> **TASK DETAILS**: Your task is to transcribe the entries exactly.

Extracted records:
=== Section Start ===

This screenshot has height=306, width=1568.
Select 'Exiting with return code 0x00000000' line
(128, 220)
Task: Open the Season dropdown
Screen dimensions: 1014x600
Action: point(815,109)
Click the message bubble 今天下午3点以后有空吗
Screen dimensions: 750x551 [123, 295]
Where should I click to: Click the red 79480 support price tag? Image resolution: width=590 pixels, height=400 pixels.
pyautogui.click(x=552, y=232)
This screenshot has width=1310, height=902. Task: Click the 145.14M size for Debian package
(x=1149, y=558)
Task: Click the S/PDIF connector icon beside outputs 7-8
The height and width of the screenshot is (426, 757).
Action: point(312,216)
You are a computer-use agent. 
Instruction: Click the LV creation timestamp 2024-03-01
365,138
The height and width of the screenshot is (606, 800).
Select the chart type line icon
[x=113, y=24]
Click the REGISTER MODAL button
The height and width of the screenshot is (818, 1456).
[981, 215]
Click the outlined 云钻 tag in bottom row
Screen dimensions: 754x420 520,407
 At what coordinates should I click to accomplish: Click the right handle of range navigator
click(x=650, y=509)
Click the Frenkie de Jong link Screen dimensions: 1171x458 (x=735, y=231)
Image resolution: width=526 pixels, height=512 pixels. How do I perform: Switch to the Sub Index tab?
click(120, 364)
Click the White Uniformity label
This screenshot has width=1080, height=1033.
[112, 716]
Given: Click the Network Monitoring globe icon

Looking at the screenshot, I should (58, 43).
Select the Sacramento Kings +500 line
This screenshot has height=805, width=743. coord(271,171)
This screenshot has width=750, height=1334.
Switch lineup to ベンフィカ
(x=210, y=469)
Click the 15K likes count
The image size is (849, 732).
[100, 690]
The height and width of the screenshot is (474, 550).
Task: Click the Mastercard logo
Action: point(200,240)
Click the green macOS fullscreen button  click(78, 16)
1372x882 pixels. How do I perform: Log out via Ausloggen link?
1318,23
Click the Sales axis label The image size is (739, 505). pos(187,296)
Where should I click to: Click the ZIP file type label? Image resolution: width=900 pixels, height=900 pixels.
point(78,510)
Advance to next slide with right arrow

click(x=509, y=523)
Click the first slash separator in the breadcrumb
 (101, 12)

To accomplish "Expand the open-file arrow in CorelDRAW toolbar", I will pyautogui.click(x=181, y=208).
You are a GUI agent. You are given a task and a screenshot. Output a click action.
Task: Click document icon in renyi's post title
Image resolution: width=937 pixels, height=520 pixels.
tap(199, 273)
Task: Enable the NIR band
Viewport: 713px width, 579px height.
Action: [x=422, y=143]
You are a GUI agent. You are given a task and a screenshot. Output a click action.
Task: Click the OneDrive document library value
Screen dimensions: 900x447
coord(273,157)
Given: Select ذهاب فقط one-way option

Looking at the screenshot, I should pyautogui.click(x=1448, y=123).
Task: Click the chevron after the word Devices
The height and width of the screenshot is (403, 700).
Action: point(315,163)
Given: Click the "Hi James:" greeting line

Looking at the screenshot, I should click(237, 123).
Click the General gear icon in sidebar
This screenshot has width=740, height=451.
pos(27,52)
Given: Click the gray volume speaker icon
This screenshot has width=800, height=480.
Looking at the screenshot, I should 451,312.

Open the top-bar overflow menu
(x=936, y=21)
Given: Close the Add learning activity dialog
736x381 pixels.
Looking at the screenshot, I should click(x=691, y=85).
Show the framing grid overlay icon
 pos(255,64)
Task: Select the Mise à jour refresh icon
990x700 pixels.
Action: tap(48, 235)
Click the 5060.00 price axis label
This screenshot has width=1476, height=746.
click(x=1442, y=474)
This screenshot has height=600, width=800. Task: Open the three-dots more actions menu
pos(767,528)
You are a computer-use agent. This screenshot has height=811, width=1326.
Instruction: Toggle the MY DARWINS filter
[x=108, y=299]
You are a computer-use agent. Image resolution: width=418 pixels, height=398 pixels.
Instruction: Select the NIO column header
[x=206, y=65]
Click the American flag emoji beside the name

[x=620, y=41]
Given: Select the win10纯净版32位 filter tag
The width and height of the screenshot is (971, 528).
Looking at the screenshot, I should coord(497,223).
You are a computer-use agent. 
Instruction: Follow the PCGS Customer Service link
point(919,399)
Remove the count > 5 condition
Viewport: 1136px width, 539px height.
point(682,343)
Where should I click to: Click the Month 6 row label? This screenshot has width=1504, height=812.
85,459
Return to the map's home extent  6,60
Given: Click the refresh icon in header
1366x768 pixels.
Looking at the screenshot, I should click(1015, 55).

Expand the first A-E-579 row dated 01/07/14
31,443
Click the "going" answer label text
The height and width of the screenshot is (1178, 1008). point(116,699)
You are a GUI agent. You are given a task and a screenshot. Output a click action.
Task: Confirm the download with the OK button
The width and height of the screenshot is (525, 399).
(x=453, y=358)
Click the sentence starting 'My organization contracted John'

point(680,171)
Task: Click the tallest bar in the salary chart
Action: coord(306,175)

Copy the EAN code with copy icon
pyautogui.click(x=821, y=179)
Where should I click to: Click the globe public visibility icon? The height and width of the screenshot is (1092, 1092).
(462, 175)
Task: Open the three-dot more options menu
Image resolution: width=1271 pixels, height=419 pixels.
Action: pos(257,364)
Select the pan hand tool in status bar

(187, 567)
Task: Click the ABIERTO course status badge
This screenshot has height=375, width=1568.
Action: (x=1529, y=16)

=== Section End ===

> **TASK OUTPUT**:
This screenshot has height=306, width=1568.
Select 'Exiting with return code 0x00000000' line
(128, 220)
Task: Open the Season dropdown
Screen dimensions: 1014x600
Action: point(815,109)
Click the message bubble 今天下午3点以后有空吗
Screen dimensions: 750x551 [123, 295]
Where should I click to: Click the red 79480 support price tag? Image resolution: width=590 pixels, height=400 pixels.
pyautogui.click(x=552, y=232)
This screenshot has width=1310, height=902. Task: Click the 145.14M size for Debian package
(x=1149, y=558)
Task: Click the S/PDIF connector icon beside outputs 7-8
The height and width of the screenshot is (426, 757).
Action: point(312,216)
You are a computer-use agent. 
Instruction: Click the LV creation timestamp 2024-03-01
365,138
The height and width of the screenshot is (606, 800).
Select the chart type line icon
[x=113, y=24]
Click the REGISTER MODAL button
The height and width of the screenshot is (818, 1456).
[981, 215]
Click the outlined 云钻 tag in bottom row
Screen dimensions: 754x420 520,407
 At what coordinates should I click to accomplish: Click the right handle of range navigator
click(x=650, y=509)
Click the Frenkie de Jong link Screen dimensions: 1171x458 (x=735, y=231)
Image resolution: width=526 pixels, height=512 pixels. How do I perform: Switch to the Sub Index tab?
click(120, 364)
Click the White Uniformity label
This screenshot has width=1080, height=1033.
[112, 716]
Given: Click the Network Monitoring globe icon

Looking at the screenshot, I should (58, 43).
Select the Sacramento Kings +500 line
This screenshot has height=805, width=743. coord(271,171)
This screenshot has width=750, height=1334.
Switch lineup to ベンフィカ
(x=210, y=469)
Click the 15K likes count
The image size is (849, 732).
[100, 690]
The height and width of the screenshot is (474, 550).
Task: Click the Mastercard logo
Action: point(200,240)
Click the green macOS fullscreen button  click(78, 16)
1372x882 pixels. How do I perform: Log out via Ausloggen link?
1318,23
Click the Sales axis label The image size is (739, 505). pos(187,296)
Where should I click to: Click the ZIP file type label? Image resolution: width=900 pixels, height=900 pixels.
point(78,510)
Advance to next slide with right arrow

click(x=509, y=523)
Click the first slash separator in the breadcrumb
 (101, 12)

To accomplish "Expand the open-file arrow in CorelDRAW toolbar", I will pyautogui.click(x=181, y=208).
You are a GUI agent. You are given a task and a screenshot. Output a click action.
Task: Click document icon in renyi's post title
Image resolution: width=937 pixels, height=520 pixels.
tap(199, 273)
Task: Enable the NIR band
Viewport: 713px width, 579px height.
Action: [x=422, y=143]
You are a GUI agent. You are given a task and a screenshot. Output a click action.
Task: Click the OneDrive document library value
Screen dimensions: 900x447
coord(273,157)
Given: Select ذهاب فقط one-way option

Looking at the screenshot, I should pyautogui.click(x=1448, y=123).
Task: Click the chevron after the word Devices
The height and width of the screenshot is (403, 700).
Action: point(315,163)
Given: Click the "Hi James:" greeting line

Looking at the screenshot, I should click(237, 123).
Click the General gear icon in sidebar
This screenshot has width=740, height=451.
pos(27,52)
Given: Click the gray volume speaker icon
This screenshot has width=800, height=480.
Looking at the screenshot, I should 451,312.

Open the top-bar overflow menu
(x=936, y=21)
Given: Close the Add learning activity dialog
736x381 pixels.
Looking at the screenshot, I should click(x=691, y=85).
Show the framing grid overlay icon
 pos(255,64)
Task: Select the Mise à jour refresh icon
990x700 pixels.
Action: tap(48, 235)
Click the 5060.00 price axis label
This screenshot has width=1476, height=746.
click(x=1442, y=474)
This screenshot has height=600, width=800. Task: Open the three-dots more actions menu
pos(767,528)
You are a computer-use agent. This screenshot has height=811, width=1326.
Instruction: Toggle the MY DARWINS filter
[x=108, y=299]
You are a computer-use agent. Image resolution: width=418 pixels, height=398 pixels.
Instruction: Select the NIO column header
[x=206, y=65]
Click the American flag emoji beside the name

[x=620, y=41]
Given: Select the win10纯净版32位 filter tag
The width and height of the screenshot is (971, 528).
Looking at the screenshot, I should coord(497,223).
You are a computer-use agent. 
Instruction: Follow the PCGS Customer Service link
point(919,399)
Remove the count > 5 condition
Viewport: 1136px width, 539px height.
point(682,343)
Where should I click to: Click the Month 6 row label? This screenshot has width=1504, height=812.
85,459
Return to the map's home extent  6,60
Given: Click the refresh icon in header
1366x768 pixels.
Looking at the screenshot, I should click(1015, 55).

Expand the first A-E-579 row dated 01/07/14
31,443
Click the "going" answer label text
The height and width of the screenshot is (1178, 1008). point(116,699)
You are a GUI agent. You are given a task and a screenshot. Output a click action.
Task: Confirm the download with the OK button
The width and height of the screenshot is (525, 399).
(x=453, y=358)
Click the sentence starting 'My organization contracted John'

point(680,171)
Task: Click the tallest bar in the salary chart
Action: coord(306,175)

Copy the EAN code with copy icon
pyautogui.click(x=821, y=179)
Where should I click to: Click the globe public visibility icon? The height and width of the screenshot is (1092, 1092).
(462, 175)
Task: Open the three-dot more options menu
Image resolution: width=1271 pixels, height=419 pixels.
Action: pos(257,364)
Select the pan hand tool in status bar

(187, 567)
Task: Click the ABIERTO course status badge
This screenshot has height=375, width=1568.
Action: (x=1529, y=16)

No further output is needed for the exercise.